## [INSTRUCTION]
Could you swap "Recording" for "Capture" in the items from the line containing "At what coordinates should I click to accomplish: Click the #" through the line containing "pos(664,530)", and give back only that stretch with nothing else changed?

#### RECORDS FOR THE EXERCISE ####

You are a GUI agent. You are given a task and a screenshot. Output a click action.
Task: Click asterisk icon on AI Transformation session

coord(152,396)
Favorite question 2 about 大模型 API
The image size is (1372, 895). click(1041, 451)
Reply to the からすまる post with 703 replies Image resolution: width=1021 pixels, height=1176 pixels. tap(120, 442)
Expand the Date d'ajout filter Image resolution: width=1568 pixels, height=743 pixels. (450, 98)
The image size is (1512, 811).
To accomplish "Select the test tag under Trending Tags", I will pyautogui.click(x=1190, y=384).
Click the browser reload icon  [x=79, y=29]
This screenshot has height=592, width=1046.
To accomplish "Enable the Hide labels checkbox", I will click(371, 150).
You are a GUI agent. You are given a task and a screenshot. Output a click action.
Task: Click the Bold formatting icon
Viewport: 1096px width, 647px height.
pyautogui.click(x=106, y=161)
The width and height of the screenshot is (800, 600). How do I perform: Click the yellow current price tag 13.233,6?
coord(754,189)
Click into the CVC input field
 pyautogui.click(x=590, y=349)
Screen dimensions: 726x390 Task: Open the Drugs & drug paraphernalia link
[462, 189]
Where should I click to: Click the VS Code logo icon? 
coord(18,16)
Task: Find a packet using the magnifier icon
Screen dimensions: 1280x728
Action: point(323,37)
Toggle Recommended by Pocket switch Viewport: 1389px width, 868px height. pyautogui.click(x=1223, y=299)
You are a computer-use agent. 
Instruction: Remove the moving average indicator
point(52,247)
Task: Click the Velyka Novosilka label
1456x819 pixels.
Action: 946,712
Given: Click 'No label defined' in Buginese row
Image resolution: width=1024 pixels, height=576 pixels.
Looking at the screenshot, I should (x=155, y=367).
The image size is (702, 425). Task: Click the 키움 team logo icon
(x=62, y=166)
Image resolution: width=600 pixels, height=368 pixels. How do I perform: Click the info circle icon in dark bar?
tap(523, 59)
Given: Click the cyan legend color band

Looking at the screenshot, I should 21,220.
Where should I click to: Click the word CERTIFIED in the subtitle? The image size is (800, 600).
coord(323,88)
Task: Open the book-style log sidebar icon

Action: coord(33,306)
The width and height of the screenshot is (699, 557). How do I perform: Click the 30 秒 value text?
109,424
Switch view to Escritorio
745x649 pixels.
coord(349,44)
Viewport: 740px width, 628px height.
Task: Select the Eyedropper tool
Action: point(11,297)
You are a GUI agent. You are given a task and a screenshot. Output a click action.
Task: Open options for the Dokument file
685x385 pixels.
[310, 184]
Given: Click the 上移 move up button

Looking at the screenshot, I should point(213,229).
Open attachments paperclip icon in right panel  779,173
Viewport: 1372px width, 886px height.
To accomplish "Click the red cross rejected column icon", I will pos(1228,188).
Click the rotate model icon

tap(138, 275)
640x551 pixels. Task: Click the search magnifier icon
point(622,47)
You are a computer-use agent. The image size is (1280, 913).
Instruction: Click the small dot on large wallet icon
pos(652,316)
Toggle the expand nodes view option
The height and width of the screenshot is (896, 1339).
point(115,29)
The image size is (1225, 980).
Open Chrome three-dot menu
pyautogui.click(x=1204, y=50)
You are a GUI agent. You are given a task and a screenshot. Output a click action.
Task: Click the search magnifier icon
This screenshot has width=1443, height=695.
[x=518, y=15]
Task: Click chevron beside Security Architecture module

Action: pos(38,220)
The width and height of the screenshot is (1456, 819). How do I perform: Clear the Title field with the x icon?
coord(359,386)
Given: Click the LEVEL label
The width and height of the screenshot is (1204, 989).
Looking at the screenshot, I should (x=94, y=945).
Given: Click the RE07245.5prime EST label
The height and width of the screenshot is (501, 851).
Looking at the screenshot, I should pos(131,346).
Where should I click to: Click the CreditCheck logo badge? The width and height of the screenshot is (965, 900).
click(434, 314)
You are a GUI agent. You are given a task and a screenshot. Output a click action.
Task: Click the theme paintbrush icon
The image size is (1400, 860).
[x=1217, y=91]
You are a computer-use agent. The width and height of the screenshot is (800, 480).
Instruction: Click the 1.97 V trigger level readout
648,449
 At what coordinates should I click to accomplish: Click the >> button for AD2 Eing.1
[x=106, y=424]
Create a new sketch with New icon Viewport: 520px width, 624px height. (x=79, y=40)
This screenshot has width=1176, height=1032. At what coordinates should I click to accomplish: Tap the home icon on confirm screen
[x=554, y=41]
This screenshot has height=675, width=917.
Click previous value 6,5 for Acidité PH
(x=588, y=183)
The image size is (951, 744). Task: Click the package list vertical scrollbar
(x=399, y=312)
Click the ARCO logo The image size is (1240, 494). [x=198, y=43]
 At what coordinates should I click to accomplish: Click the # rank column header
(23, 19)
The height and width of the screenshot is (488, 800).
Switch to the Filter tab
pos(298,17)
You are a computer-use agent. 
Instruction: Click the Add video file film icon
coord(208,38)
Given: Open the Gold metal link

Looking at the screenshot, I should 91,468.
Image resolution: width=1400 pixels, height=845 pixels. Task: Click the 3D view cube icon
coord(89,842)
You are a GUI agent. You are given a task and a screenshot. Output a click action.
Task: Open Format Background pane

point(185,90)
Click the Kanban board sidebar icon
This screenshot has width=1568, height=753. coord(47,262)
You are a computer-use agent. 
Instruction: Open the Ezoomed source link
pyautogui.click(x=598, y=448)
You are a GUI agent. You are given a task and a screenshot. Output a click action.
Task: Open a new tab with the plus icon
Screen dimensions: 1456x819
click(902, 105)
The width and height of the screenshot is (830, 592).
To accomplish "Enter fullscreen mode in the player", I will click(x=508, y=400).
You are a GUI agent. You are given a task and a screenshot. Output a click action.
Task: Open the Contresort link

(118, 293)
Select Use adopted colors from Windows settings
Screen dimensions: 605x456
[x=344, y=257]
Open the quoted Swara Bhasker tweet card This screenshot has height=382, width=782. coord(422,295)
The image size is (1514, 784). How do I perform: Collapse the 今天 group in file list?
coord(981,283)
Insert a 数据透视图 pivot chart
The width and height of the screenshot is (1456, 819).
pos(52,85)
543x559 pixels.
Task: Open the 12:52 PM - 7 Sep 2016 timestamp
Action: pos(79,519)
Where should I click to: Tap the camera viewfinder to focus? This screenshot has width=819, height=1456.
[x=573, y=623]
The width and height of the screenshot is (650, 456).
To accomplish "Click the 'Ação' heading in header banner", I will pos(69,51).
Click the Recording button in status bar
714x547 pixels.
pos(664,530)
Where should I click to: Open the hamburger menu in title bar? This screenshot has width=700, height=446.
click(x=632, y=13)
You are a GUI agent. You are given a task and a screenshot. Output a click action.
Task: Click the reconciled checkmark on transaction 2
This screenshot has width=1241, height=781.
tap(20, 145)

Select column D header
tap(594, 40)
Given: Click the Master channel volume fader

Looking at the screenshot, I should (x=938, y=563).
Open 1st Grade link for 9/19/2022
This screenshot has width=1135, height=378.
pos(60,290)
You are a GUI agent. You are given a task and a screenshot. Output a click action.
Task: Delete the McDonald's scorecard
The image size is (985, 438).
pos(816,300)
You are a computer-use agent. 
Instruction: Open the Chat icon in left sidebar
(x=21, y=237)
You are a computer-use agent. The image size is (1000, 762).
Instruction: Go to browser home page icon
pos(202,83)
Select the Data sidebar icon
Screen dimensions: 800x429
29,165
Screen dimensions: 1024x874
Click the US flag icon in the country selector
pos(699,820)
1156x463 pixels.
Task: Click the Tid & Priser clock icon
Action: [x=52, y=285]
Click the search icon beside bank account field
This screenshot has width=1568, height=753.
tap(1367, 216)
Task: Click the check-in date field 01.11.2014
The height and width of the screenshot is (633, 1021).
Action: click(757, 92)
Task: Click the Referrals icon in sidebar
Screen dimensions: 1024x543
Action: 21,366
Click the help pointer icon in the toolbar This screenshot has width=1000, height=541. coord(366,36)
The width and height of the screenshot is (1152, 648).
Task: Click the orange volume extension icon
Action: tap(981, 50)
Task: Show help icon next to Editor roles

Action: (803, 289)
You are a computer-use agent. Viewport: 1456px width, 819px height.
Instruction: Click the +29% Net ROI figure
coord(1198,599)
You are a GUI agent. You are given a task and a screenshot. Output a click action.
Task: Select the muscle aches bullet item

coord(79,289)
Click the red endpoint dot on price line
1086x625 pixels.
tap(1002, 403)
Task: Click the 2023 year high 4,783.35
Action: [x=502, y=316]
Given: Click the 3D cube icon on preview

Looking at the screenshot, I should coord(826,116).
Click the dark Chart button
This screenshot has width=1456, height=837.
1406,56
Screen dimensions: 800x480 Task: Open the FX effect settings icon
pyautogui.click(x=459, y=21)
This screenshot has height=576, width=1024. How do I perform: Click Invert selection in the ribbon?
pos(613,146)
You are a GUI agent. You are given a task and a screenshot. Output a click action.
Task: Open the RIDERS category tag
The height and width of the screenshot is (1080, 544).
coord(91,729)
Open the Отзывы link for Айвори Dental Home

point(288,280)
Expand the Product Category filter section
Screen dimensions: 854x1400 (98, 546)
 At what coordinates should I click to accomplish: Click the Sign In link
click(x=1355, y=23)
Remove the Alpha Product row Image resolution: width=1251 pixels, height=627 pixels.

####

## [SOLVED PROBLEM]
 At what coordinates should I click to accomplish: Click the # rank column header
(23, 19)
The height and width of the screenshot is (488, 800).
Switch to the Filter tab
pos(298,17)
You are a computer-use agent. 
Instruction: Click the Add video file film icon
coord(208,38)
Given: Open the Gold metal link

Looking at the screenshot, I should 91,468.
Image resolution: width=1400 pixels, height=845 pixels. Task: Click the 3D view cube icon
coord(89,842)
You are a GUI agent. You are given a task and a screenshot. Output a click action.
Task: Open Format Background pane

point(185,90)
Click the Kanban board sidebar icon
This screenshot has width=1568, height=753. coord(47,262)
You are a computer-use agent. 
Instruction: Open the Ezoomed source link
pyautogui.click(x=598, y=448)
You are a GUI agent. You are given a task and a screenshot. Output a click action.
Task: Open a new tab with the plus icon
Screen dimensions: 1456x819
click(902, 105)
The width and height of the screenshot is (830, 592).
To accomplish "Enter fullscreen mode in the player", I will click(x=508, y=400).
You are a GUI agent. You are given a task and a screenshot. Output a click action.
Task: Open the Contresort link

(118, 293)
Select Use adopted colors from Windows settings
Screen dimensions: 605x456
[x=344, y=257]
Open the quoted Swara Bhasker tweet card This screenshot has height=382, width=782. coord(422,295)
The image size is (1514, 784). How do I perform: Collapse the 今天 group in file list?
coord(981,283)
Insert a 数据透视图 pivot chart
The width and height of the screenshot is (1456, 819).
pos(52,85)
543x559 pixels.
Task: Open the 12:52 PM - 7 Sep 2016 timestamp
Action: pos(79,519)
Where should I click to: Tap the camera viewfinder to focus? This screenshot has width=819, height=1456.
[x=573, y=623]
The width and height of the screenshot is (650, 456).
To accomplish "Click the 'Ação' heading in header banner", I will pos(69,51).
Click the Capture button in status bar
714x547 pixels.
pos(664,530)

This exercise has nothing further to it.